Report each line of the entries below that includes "agent".

======== TASK MATERIAL

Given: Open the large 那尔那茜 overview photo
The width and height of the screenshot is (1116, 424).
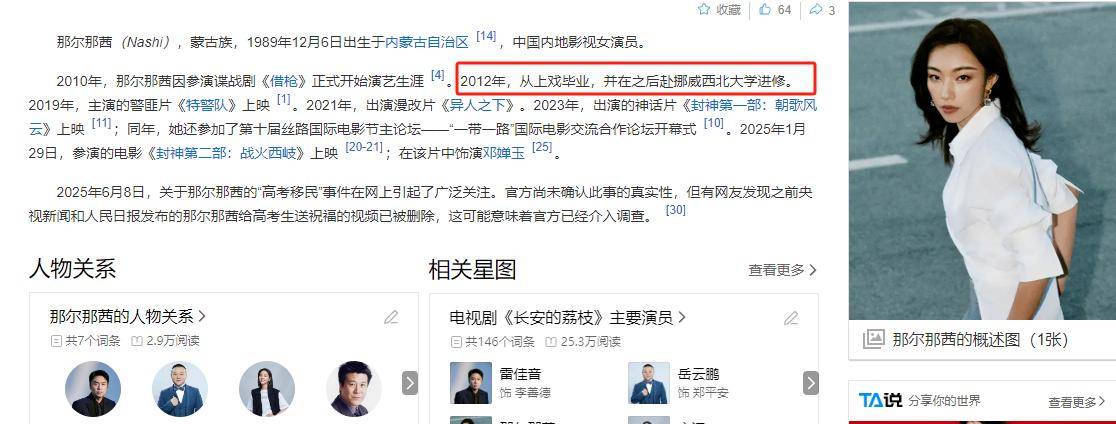Looking at the screenshot, I should 982,161.
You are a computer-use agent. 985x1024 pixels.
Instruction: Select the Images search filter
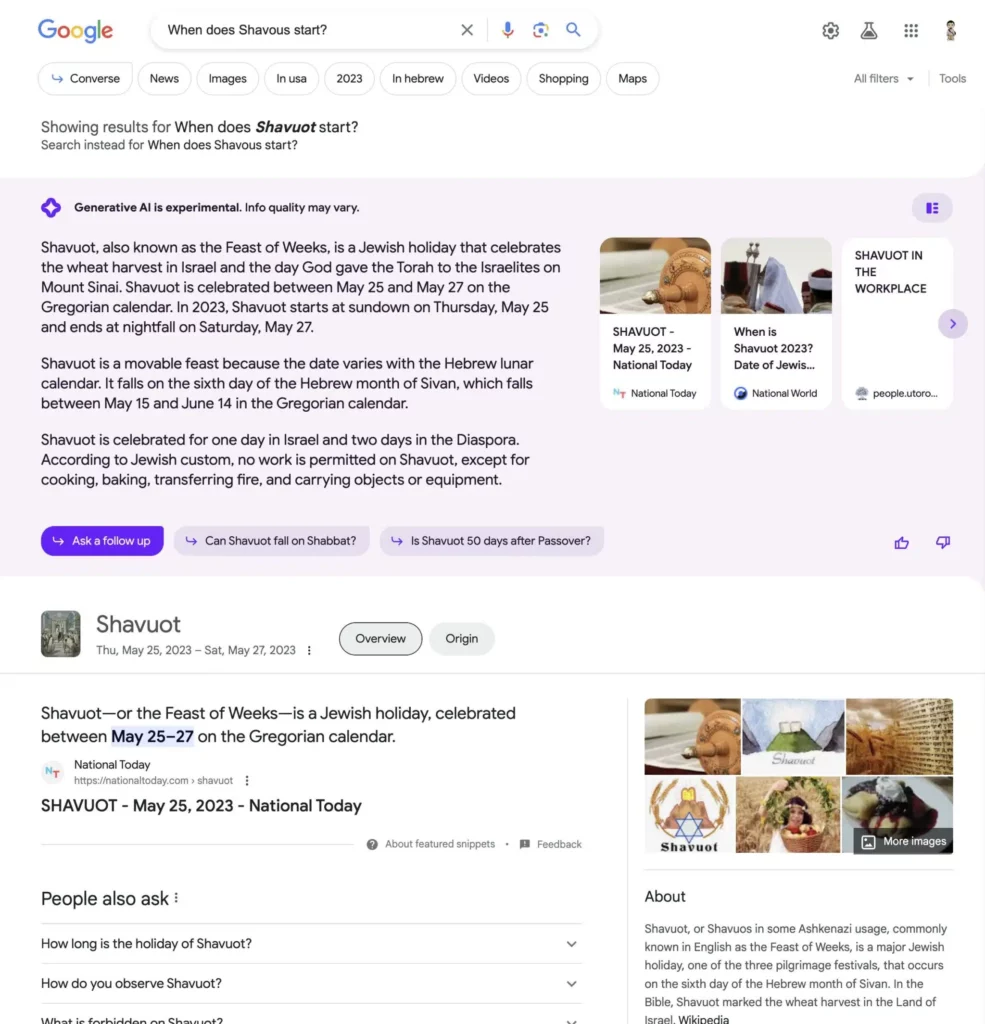click(x=227, y=79)
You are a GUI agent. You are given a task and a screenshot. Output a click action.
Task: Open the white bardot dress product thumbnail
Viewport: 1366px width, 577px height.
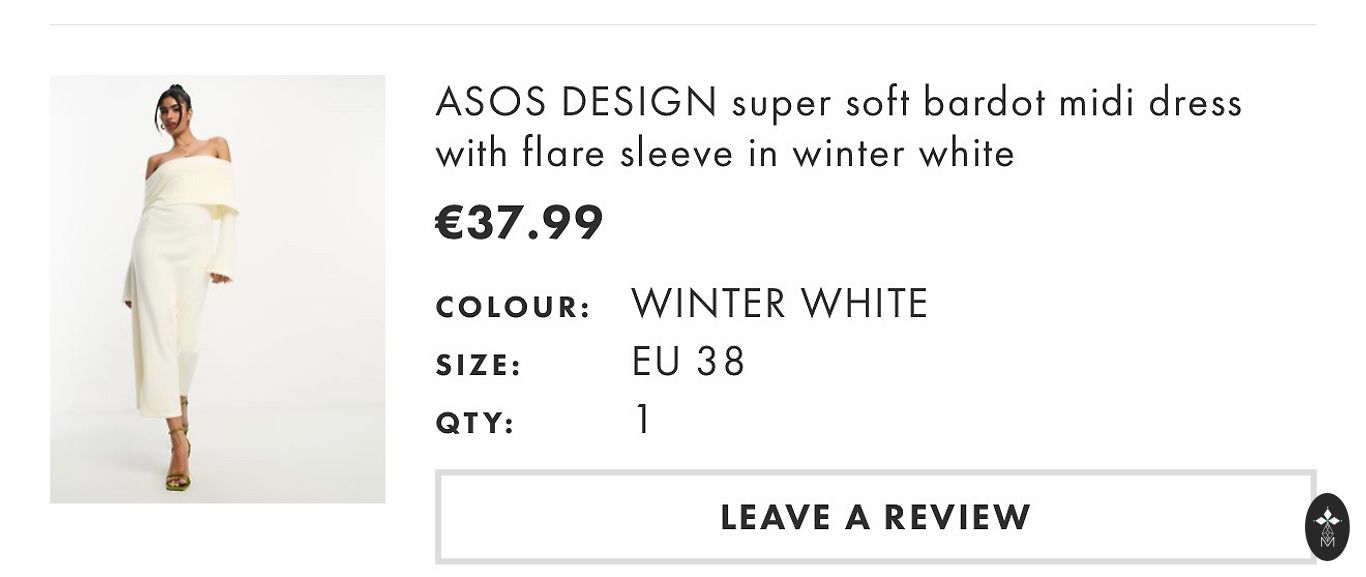tap(217, 289)
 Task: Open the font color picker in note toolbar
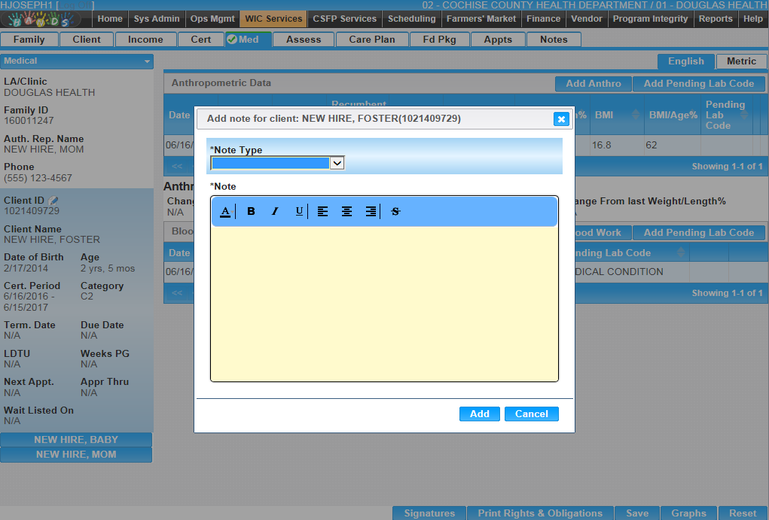coord(225,211)
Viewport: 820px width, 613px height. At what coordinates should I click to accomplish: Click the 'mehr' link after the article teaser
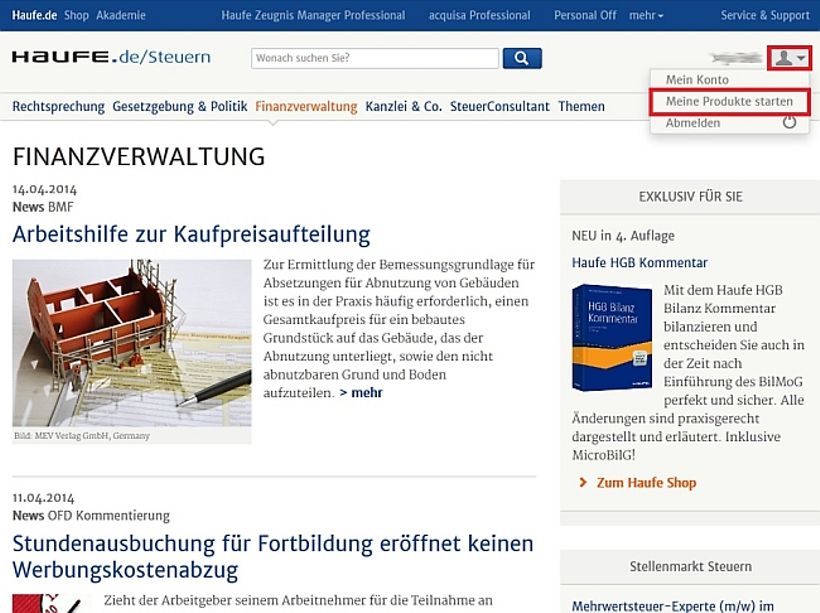click(x=364, y=392)
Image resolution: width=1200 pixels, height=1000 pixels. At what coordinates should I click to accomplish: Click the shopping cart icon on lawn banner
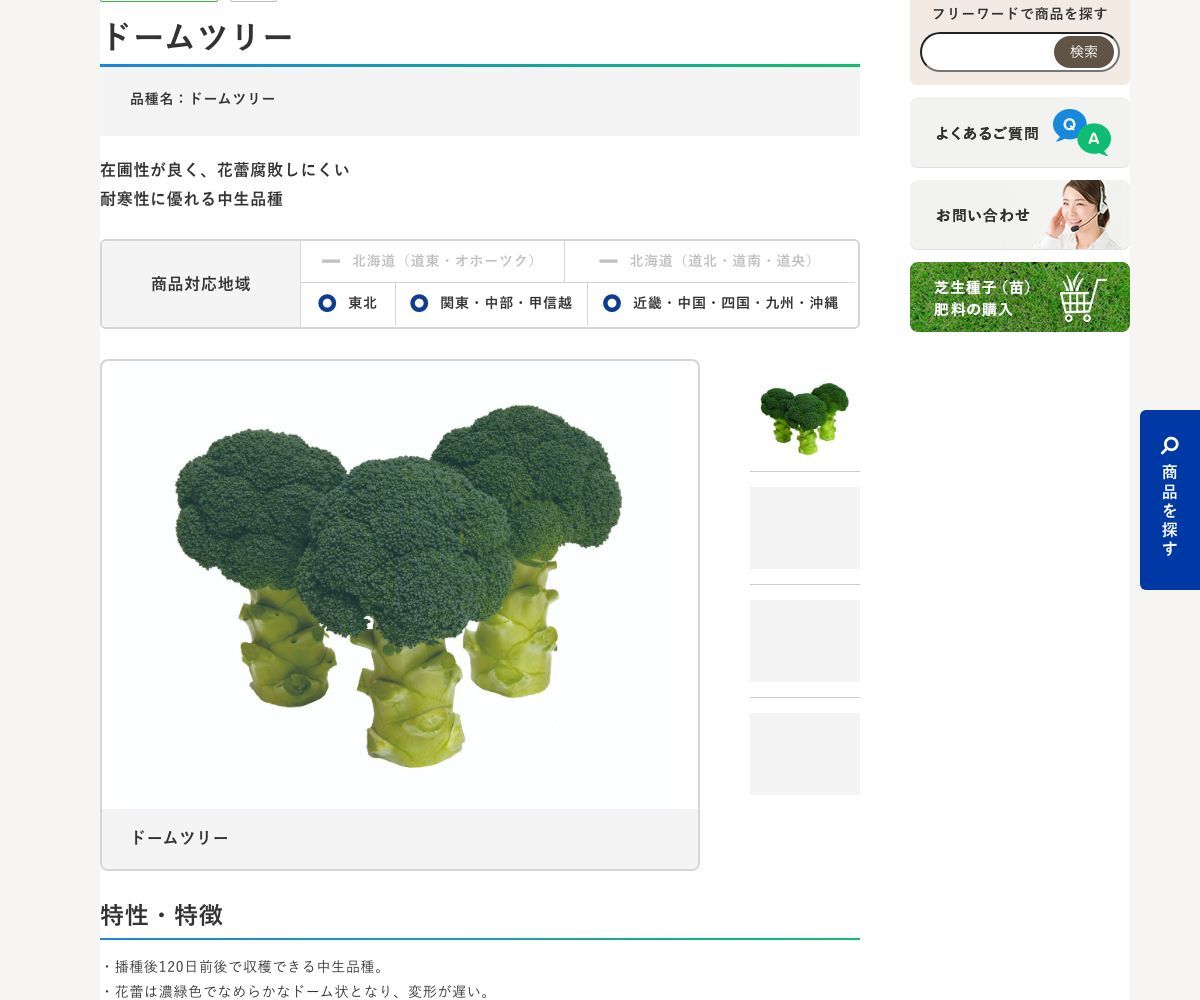(1083, 297)
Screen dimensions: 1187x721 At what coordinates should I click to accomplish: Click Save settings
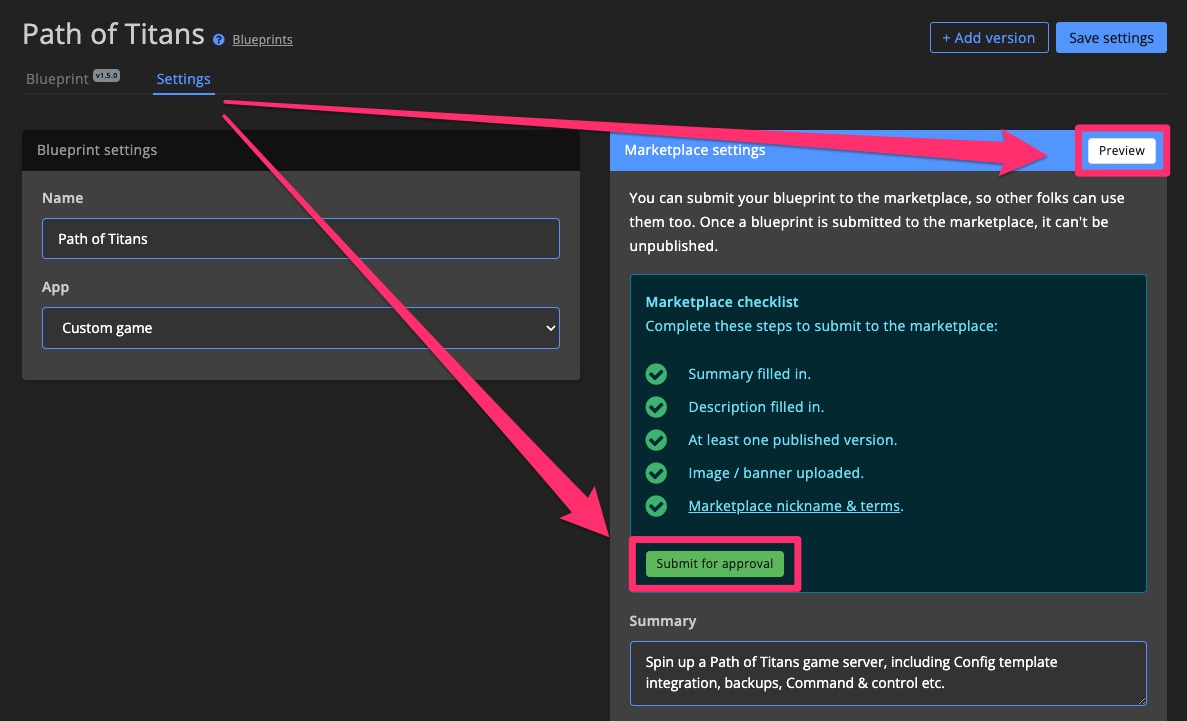click(x=1111, y=37)
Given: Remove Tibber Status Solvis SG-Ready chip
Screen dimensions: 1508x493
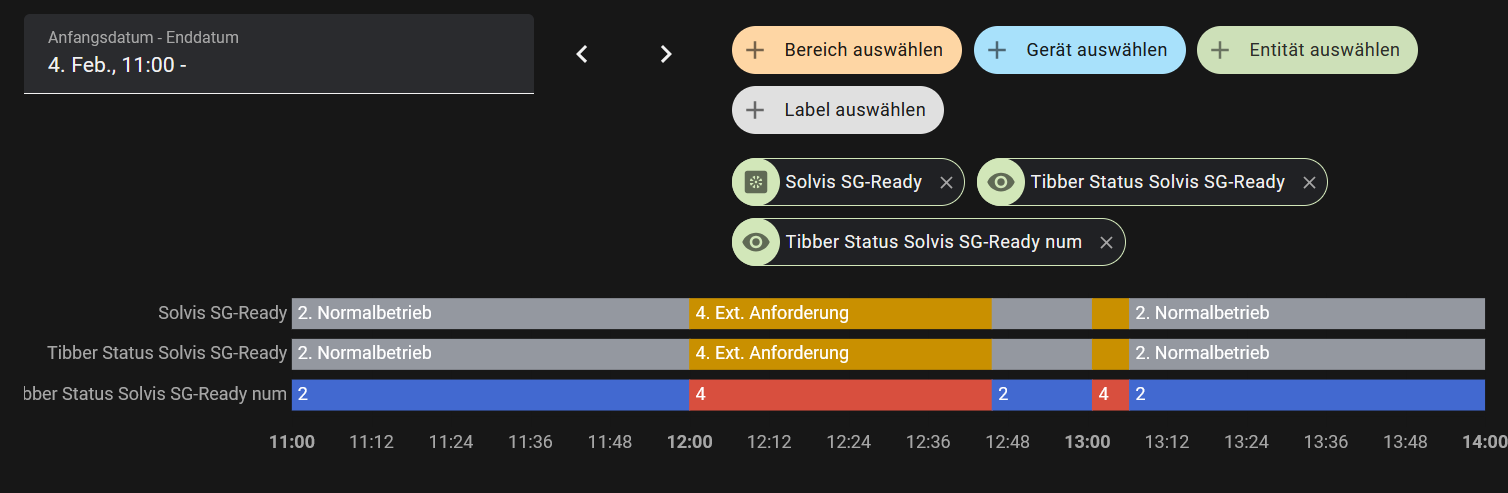Looking at the screenshot, I should point(1309,182).
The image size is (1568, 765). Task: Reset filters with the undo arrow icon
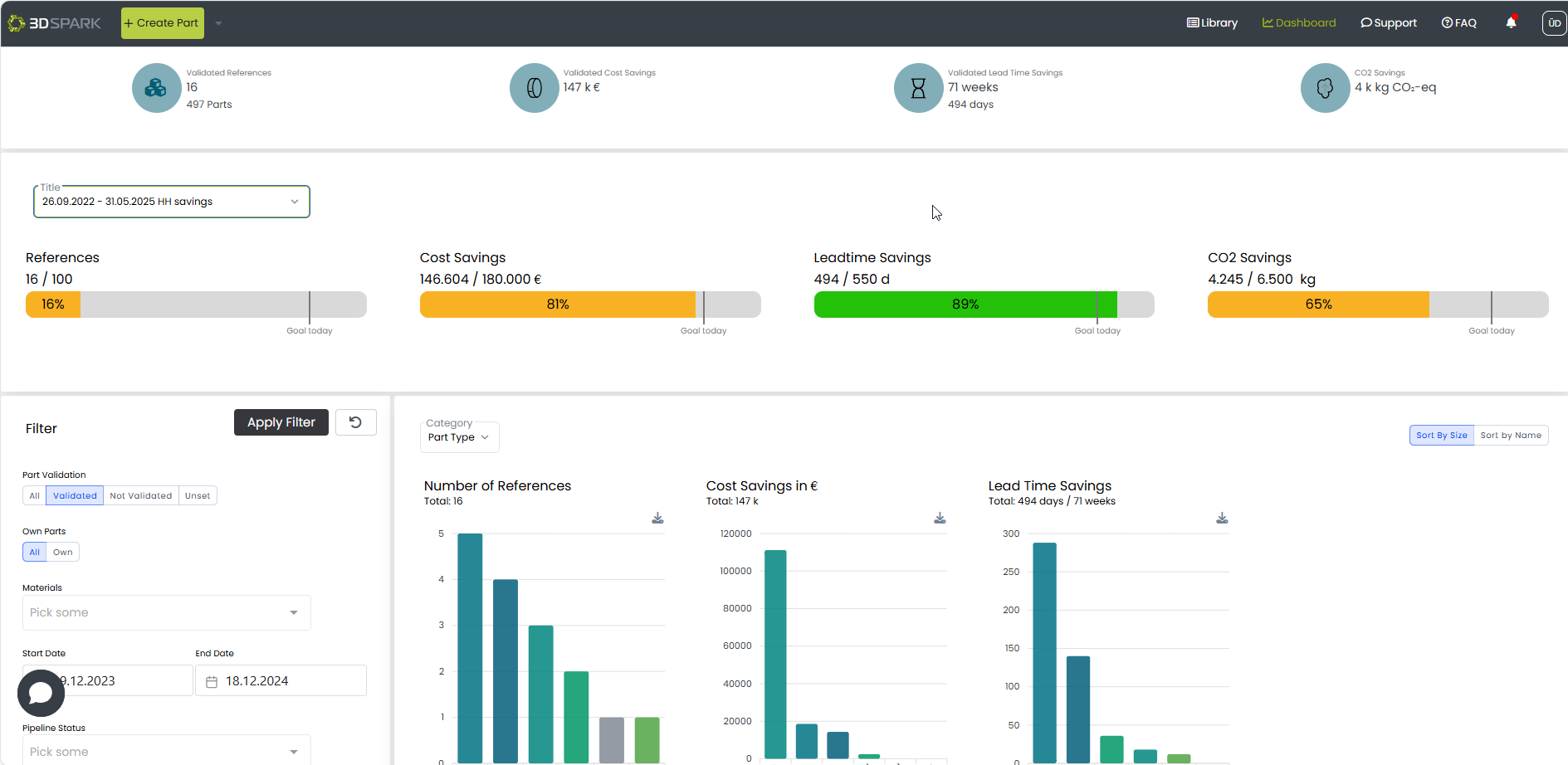coord(355,422)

================

▶ EXPECTED ANSWER:
You are a computer-use agent. 985x1024 pixels.
You are a GUI agent. You are given a task and a screenshot. Output a click action.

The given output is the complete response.